## What the task requires
Wherever the line with "You are a computer-use agent. Image" sits in the listing below, transcribe from it up to and including the line with "The width and height of the screenshot is (750, 437).", exactly, and leave the remaining lines out.

## Material provided
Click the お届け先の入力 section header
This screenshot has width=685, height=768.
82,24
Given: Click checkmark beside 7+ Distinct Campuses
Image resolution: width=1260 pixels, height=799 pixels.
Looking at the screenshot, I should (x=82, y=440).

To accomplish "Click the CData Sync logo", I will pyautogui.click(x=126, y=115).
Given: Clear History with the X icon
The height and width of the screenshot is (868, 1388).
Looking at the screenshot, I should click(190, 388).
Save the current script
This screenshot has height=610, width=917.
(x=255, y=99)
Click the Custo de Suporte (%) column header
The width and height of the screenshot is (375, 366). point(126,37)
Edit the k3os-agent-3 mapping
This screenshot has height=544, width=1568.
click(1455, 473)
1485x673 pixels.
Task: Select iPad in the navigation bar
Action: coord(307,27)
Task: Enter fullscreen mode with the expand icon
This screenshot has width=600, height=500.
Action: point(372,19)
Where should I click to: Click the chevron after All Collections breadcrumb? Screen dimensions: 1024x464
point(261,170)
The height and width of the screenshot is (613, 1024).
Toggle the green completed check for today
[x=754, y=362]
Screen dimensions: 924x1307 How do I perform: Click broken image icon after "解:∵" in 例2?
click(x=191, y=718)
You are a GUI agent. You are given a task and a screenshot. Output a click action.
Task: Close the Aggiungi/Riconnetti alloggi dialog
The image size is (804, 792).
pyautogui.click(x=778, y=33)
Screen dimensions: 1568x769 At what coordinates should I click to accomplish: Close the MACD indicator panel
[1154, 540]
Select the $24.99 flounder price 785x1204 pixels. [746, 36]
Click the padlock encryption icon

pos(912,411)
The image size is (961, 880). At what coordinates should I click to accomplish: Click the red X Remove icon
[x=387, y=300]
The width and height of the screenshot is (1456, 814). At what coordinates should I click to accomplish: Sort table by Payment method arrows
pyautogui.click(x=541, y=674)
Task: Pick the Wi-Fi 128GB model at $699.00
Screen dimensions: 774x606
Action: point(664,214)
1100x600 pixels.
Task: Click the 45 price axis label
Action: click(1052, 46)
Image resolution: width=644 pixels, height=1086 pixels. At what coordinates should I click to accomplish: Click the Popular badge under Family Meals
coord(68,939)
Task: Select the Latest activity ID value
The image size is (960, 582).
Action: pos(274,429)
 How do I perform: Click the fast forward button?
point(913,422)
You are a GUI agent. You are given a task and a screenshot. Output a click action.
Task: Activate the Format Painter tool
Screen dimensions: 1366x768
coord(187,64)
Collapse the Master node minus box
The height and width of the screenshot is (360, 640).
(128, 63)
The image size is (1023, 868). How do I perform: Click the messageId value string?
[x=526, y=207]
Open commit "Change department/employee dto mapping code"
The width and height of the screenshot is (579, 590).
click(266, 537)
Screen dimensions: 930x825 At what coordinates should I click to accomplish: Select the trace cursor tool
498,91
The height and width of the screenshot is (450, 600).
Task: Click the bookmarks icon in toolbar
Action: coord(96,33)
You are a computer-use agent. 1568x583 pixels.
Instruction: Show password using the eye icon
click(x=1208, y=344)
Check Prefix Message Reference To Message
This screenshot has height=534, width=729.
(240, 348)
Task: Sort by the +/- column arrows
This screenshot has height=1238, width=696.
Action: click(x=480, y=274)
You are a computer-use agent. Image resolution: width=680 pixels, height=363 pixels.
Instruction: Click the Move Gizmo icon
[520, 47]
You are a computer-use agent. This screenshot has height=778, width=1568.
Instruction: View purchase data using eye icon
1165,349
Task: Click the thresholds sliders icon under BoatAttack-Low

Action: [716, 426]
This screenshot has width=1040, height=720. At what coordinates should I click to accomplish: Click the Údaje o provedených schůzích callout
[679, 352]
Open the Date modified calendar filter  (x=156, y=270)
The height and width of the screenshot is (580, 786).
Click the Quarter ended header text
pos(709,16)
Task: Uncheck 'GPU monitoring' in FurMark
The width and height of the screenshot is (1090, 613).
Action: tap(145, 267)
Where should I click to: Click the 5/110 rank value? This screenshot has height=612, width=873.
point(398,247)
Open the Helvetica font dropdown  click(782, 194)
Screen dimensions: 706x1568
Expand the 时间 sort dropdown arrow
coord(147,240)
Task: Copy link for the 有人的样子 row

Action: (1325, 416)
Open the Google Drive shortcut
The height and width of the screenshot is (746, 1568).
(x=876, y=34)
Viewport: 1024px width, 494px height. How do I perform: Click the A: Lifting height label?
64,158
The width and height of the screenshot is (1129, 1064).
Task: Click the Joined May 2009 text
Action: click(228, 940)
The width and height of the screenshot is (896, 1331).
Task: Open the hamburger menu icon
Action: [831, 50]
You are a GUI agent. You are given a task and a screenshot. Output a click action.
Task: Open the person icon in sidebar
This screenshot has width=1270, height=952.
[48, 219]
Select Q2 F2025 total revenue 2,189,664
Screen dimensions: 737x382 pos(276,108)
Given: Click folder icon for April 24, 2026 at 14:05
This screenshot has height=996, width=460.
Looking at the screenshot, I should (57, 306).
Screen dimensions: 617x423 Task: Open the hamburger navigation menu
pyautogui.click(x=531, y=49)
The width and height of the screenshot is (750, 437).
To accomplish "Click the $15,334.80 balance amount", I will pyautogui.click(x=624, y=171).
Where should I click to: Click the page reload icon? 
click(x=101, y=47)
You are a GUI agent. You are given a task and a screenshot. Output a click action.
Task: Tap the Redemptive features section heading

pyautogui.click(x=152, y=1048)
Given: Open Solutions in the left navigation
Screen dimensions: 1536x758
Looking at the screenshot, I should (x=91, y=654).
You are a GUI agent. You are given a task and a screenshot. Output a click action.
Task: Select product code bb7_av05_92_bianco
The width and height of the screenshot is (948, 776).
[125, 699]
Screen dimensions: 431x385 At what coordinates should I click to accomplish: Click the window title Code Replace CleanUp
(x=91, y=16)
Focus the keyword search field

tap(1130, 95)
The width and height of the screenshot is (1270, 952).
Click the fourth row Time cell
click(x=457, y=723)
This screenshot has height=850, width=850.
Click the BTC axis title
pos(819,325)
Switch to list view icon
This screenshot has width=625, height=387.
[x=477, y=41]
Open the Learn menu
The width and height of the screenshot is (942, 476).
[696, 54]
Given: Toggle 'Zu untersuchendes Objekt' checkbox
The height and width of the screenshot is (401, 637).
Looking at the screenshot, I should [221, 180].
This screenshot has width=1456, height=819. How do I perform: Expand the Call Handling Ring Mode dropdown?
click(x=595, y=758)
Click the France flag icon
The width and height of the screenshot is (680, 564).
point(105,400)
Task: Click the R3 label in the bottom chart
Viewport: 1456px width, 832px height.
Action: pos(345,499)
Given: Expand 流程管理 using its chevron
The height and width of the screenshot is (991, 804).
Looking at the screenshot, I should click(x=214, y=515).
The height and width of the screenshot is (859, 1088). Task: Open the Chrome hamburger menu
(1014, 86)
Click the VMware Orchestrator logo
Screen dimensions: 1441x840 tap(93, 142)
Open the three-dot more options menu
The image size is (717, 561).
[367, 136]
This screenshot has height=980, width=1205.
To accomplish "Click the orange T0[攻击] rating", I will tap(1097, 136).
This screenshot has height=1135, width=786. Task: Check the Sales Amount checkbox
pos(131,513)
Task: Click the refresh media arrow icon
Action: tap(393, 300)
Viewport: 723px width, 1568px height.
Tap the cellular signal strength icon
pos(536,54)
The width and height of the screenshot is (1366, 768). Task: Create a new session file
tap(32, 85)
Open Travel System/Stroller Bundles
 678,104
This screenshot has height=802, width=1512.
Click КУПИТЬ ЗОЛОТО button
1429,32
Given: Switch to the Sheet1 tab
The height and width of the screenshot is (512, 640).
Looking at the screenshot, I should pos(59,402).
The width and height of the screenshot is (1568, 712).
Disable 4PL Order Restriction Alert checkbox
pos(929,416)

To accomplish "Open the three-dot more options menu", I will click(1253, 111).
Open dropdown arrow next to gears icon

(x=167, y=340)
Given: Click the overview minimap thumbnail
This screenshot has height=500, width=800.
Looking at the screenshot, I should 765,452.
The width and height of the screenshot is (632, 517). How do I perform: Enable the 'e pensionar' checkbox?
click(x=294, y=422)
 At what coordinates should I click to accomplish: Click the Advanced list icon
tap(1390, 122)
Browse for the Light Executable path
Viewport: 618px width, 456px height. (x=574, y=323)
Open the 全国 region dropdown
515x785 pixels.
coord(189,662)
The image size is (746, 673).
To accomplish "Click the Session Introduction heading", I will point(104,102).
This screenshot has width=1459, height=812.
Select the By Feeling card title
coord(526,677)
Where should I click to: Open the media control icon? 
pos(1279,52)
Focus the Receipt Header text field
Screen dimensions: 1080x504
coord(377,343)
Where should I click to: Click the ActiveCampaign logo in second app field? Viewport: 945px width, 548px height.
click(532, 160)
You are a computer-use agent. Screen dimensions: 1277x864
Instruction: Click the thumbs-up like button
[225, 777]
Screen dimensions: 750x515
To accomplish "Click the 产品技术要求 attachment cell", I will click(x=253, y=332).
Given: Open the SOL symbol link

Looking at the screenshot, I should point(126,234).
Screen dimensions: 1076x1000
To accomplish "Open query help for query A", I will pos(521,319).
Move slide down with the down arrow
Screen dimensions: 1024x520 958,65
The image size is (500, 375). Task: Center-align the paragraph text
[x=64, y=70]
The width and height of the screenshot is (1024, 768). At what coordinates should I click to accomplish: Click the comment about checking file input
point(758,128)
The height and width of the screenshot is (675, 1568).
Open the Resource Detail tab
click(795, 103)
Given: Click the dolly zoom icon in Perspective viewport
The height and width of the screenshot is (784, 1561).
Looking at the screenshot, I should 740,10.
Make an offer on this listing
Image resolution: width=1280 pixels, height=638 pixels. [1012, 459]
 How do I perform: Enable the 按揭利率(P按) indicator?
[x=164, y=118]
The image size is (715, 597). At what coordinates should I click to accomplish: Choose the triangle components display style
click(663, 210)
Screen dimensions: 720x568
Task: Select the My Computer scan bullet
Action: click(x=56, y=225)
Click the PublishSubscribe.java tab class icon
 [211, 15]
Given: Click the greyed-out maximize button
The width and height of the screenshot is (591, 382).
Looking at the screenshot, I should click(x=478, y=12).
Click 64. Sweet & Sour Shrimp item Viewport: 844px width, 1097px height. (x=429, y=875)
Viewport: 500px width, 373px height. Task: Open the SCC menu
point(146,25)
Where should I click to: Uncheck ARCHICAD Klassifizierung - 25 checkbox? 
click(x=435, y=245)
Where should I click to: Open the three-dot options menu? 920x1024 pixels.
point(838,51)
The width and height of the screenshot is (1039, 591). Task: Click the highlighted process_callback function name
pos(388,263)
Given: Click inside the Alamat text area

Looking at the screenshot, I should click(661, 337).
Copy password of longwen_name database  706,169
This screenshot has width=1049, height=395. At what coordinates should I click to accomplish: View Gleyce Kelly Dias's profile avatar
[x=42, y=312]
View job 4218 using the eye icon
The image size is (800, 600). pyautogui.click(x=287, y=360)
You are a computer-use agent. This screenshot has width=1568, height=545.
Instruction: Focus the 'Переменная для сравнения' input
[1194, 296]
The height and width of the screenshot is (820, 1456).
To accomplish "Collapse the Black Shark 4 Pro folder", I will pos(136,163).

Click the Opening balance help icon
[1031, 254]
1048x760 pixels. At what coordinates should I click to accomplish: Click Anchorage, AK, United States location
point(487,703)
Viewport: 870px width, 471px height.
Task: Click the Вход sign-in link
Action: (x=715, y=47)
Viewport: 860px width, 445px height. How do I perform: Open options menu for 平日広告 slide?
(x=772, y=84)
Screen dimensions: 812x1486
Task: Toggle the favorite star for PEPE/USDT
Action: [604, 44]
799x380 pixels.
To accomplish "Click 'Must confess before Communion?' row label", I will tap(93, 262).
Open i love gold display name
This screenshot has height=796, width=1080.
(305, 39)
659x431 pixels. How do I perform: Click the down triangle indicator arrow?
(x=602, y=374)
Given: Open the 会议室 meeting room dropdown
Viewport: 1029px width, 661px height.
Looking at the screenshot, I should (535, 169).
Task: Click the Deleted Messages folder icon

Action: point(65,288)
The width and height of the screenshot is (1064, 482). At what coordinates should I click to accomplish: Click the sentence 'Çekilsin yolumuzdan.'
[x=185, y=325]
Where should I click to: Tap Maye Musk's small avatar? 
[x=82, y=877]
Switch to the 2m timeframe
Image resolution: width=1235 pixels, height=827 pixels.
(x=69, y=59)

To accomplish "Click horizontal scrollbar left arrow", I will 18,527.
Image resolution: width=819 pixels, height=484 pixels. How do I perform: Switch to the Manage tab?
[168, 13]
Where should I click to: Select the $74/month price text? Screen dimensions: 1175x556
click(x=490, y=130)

## Finished task
You are a computer-use agent. Image resolution: width=680 pixels, height=363 pixels.
Instruction: Click the Move Gizmo icon
[520, 47]
You are a computer-use agent. This screenshot has height=778, width=1568.
Instruction: View purchase data using eye icon
1165,349
Task: Click the thresholds sliders icon under BoatAttack-Low

Action: [716, 426]
This screenshot has width=1040, height=720. At what coordinates should I click to accomplish: Click the Údaje o provedených schůzích callout
[679, 352]
Open the Date modified calendar filter  (x=156, y=270)
The height and width of the screenshot is (580, 786).
Click the Quarter ended header text
pos(709,16)
Task: Uncheck 'GPU monitoring' in FurMark
The width and height of the screenshot is (1090, 613).
Action: tap(145, 267)
Where should I click to: Click the 5/110 rank value? This screenshot has height=612, width=873.
point(398,247)
Open the Helvetica font dropdown  click(782, 194)
Screen dimensions: 706x1568
Expand the 时间 sort dropdown arrow
coord(147,240)
Task: Copy link for the 有人的样子 row

Action: (1325, 416)
Open the Google Drive shortcut
The height and width of the screenshot is (746, 1568).
(x=876, y=34)
Viewport: 1024px width, 494px height. How do I perform: Click the A: Lifting height label?
64,158
The width and height of the screenshot is (1129, 1064).
Task: Click the Joined May 2009 text
Action: click(228, 940)
The width and height of the screenshot is (896, 1331).
Task: Open the hamburger menu icon
Action: [831, 50]
You are a GUI agent. You are given a task and a screenshot. Output a click action.
Task: Open the person icon in sidebar
This screenshot has width=1270, height=952.
[48, 219]
Select Q2 F2025 total revenue 2,189,664
Screen dimensions: 737x382 pos(276,108)
Given: Click folder icon for April 24, 2026 at 14:05
This screenshot has height=996, width=460.
Looking at the screenshot, I should (57, 306).
Screen dimensions: 617x423 Task: Open the hamburger navigation menu
pyautogui.click(x=531, y=49)
The width and height of the screenshot is (750, 437).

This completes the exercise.